Extracted data entries
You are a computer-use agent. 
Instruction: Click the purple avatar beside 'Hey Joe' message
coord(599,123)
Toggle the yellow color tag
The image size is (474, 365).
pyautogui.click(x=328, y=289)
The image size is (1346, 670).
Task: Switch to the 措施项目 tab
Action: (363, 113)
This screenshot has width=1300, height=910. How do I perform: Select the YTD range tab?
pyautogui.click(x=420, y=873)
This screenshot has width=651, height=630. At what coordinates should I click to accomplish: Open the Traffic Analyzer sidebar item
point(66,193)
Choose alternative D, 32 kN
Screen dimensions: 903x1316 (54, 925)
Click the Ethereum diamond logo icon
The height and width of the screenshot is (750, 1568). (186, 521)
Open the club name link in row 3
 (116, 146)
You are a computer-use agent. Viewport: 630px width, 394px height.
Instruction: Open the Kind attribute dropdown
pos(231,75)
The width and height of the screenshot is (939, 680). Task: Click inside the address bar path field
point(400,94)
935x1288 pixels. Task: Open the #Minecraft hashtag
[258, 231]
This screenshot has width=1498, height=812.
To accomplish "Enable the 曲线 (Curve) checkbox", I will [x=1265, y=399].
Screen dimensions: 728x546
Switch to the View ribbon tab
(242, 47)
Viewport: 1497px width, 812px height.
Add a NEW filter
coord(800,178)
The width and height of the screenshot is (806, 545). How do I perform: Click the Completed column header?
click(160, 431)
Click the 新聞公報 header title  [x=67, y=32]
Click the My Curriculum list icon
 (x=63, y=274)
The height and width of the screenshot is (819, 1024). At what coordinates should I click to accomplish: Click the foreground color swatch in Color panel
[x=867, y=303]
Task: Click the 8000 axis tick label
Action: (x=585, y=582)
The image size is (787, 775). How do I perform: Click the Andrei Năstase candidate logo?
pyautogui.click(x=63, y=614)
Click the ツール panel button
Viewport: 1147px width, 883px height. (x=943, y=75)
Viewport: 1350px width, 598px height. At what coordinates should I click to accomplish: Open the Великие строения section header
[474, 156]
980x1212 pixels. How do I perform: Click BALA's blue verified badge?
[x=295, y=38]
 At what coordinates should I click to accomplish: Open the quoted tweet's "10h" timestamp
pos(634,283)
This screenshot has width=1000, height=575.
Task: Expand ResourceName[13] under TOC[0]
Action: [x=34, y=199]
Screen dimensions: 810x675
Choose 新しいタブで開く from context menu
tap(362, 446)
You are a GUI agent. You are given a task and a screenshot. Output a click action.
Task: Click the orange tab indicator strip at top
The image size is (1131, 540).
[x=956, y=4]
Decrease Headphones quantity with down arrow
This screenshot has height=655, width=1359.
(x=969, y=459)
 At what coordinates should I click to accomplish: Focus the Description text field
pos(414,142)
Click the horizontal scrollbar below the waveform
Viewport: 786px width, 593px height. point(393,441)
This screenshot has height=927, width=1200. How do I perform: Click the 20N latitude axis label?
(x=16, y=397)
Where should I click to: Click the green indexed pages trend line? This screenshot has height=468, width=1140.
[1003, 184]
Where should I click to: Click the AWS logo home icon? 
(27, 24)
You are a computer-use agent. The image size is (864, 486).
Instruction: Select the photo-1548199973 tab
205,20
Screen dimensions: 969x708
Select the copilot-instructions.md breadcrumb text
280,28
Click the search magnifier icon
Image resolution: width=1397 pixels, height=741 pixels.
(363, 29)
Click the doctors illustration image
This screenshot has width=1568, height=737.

Work to be completed: Throughout the records above, find the lines in which the word "agent" appears and return them.

Exercise output:
You are a computer-use agent. 
You are a computer-use agent. Viewport: 630px width, 394px height.
You are a GUI agent. You are given a task and a screenshot. Output a click action.
You are a computer-use agent. The image size is (864, 486).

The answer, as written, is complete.